# SUPPLIED ENTRIES
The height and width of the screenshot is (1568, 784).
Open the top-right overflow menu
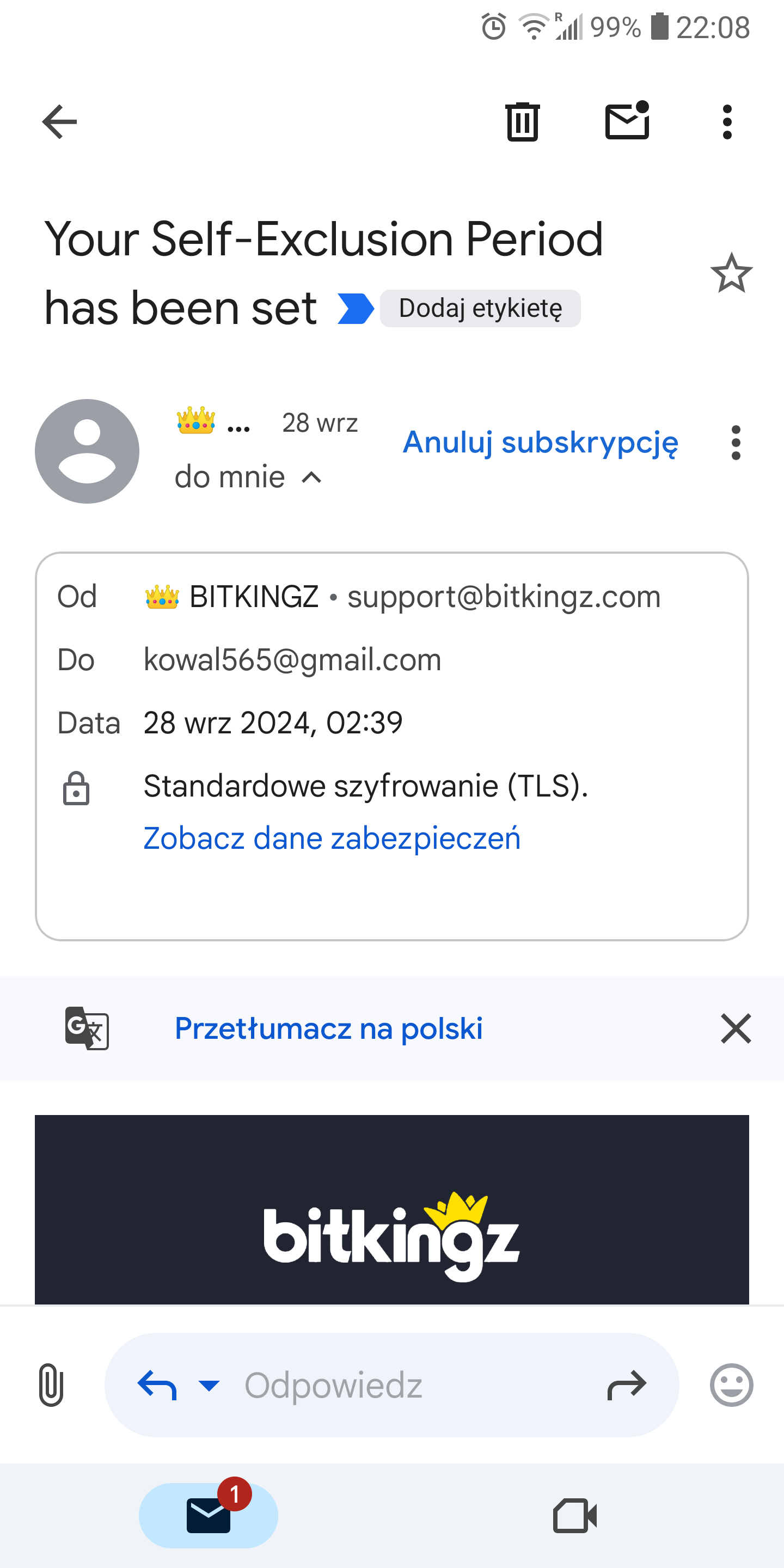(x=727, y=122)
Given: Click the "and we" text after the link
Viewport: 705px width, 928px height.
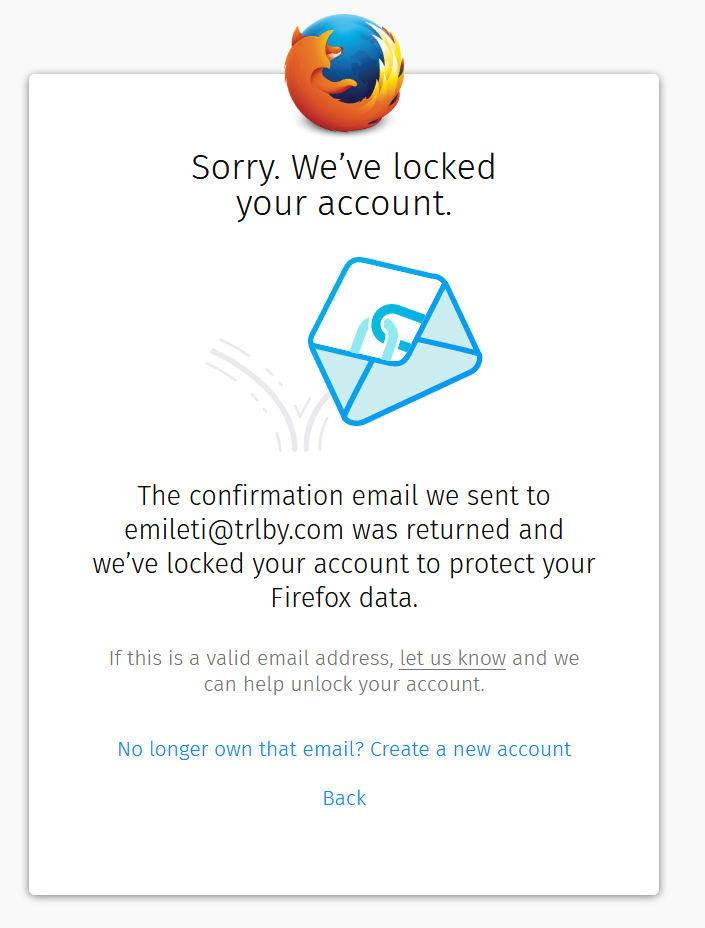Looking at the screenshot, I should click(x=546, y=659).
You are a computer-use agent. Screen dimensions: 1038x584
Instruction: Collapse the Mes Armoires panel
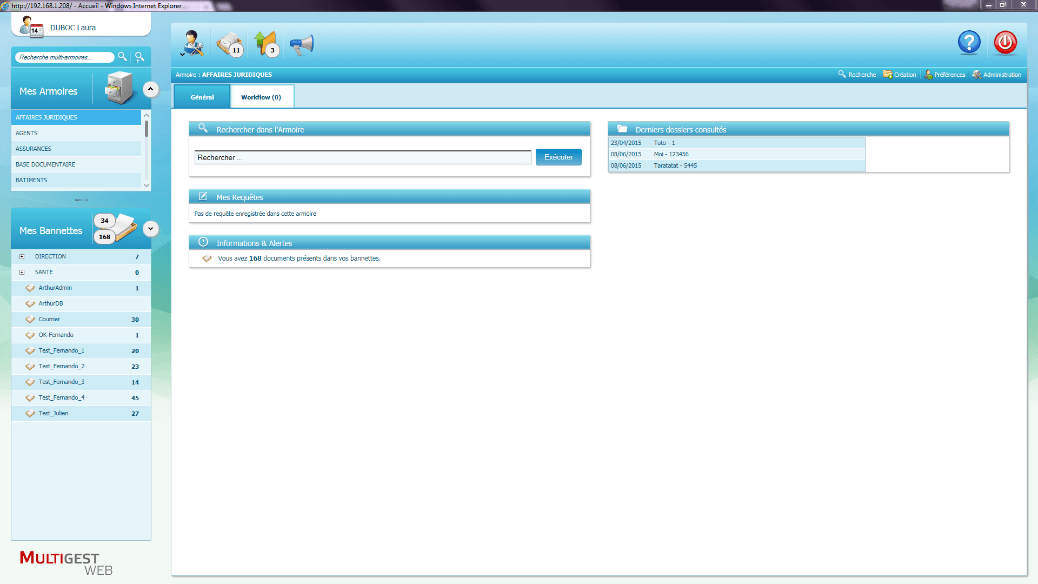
--
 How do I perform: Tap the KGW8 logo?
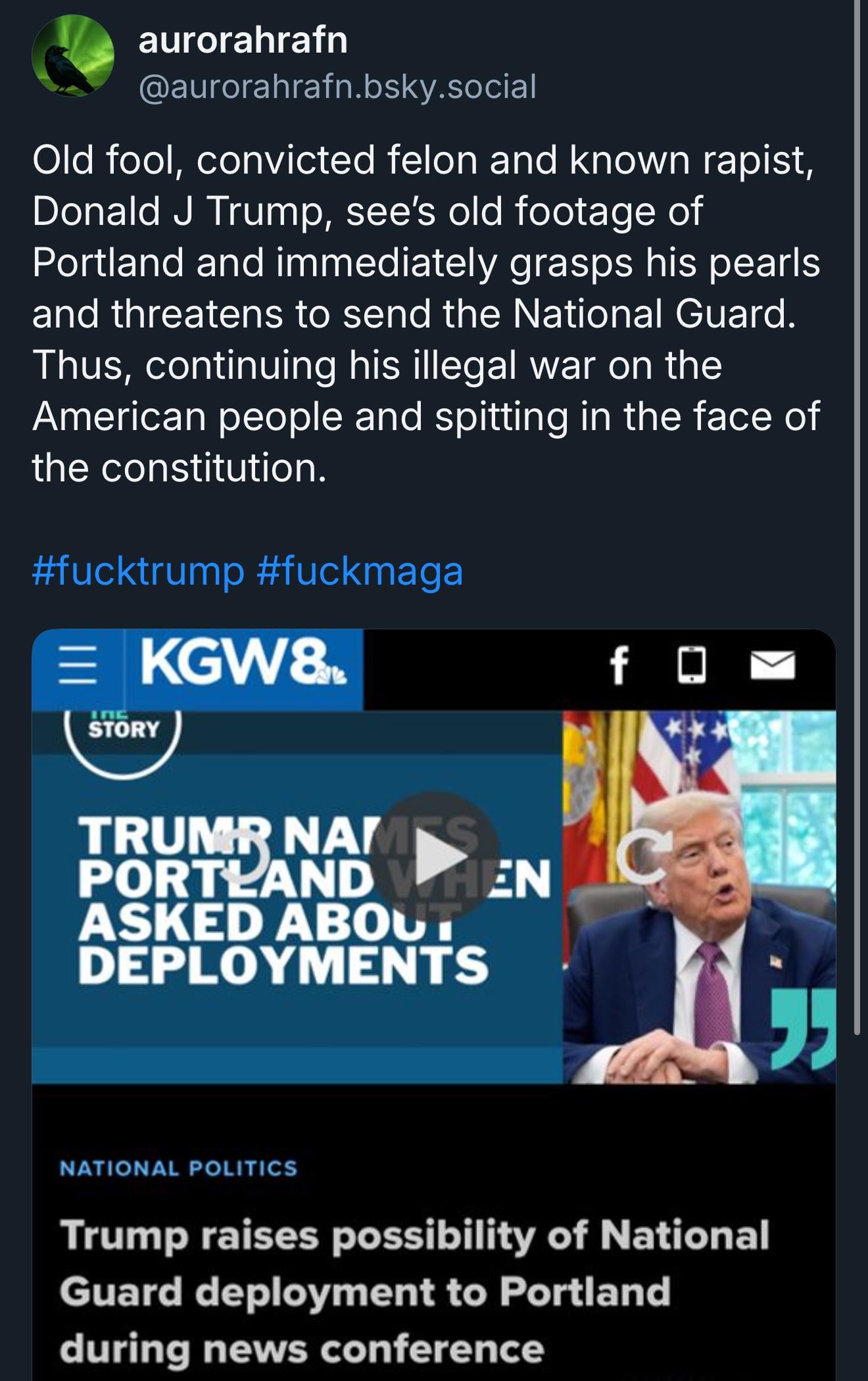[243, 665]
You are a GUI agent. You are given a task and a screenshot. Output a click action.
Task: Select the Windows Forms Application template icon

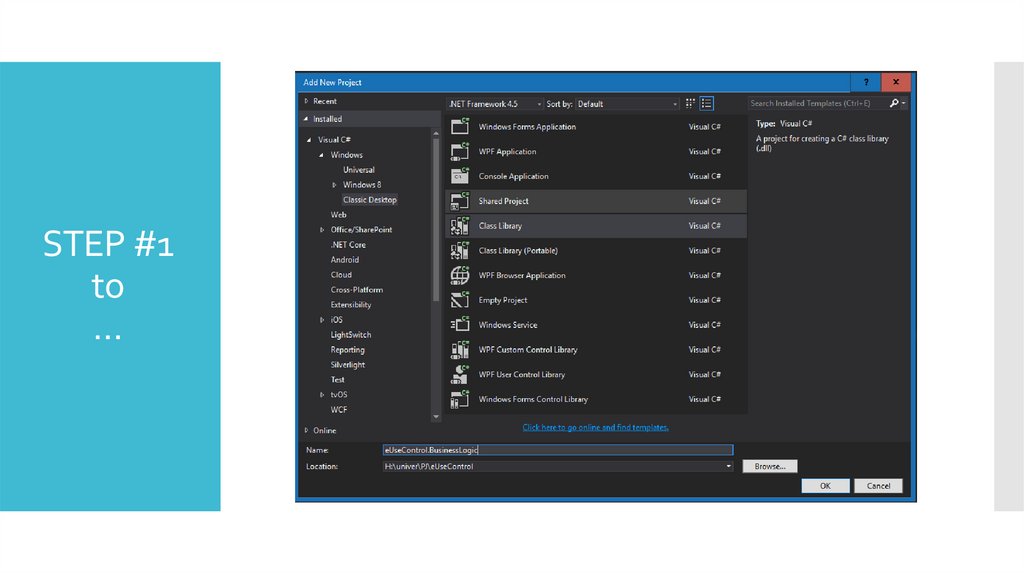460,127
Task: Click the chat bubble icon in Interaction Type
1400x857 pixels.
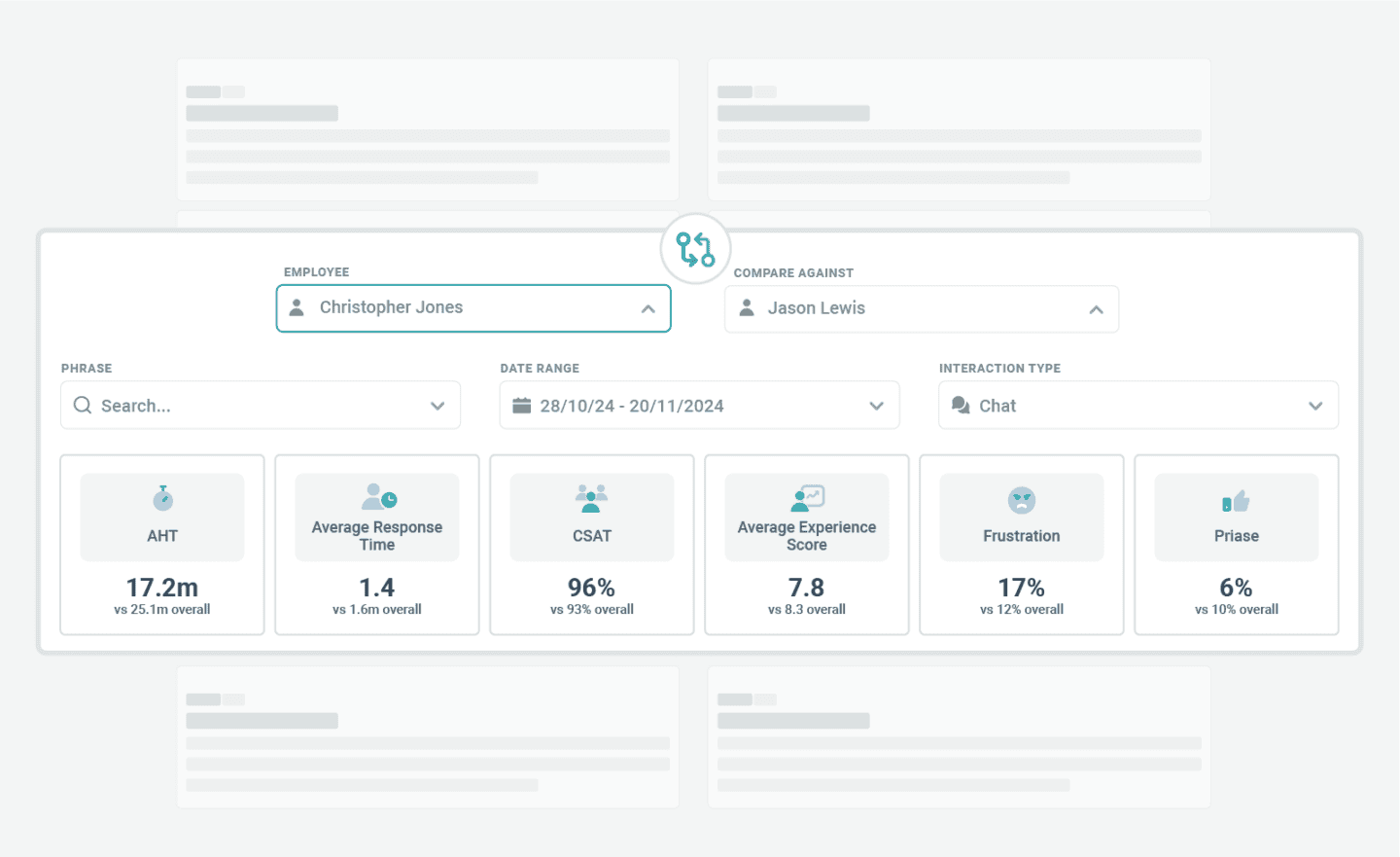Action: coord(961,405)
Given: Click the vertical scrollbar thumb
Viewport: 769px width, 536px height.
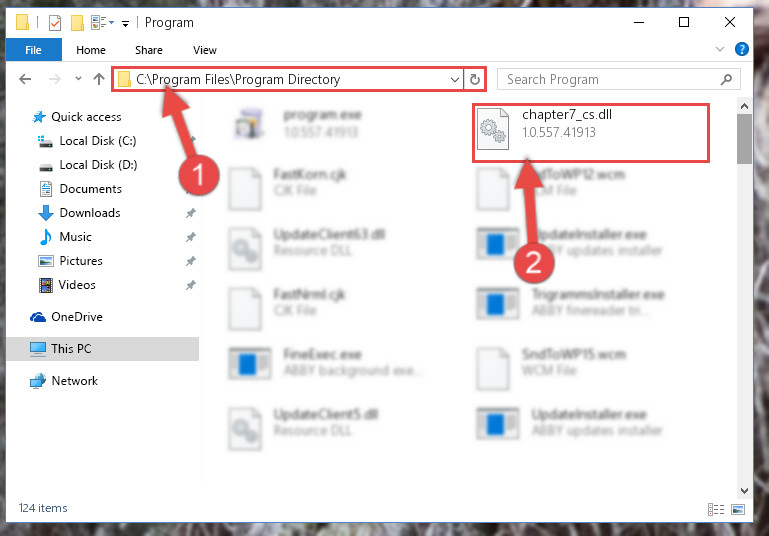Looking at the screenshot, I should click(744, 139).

# PROBLEM STATEMENT
Each line above from the one containing "Open the top-right overflow menu" through the one containing "You are a computer-use" is to be returned verbatim. Nothing else, and no pictures.

# SOLUTION TO THIS EXERCISE
Open the top-right overflow menu
(x=727, y=122)
Given: Click the "and we" text after the link
Viewport: 705px width, 928px height.
Looking at the screenshot, I should click(x=546, y=659).
You are a computer-use agent. Screen dimensions: 1038x584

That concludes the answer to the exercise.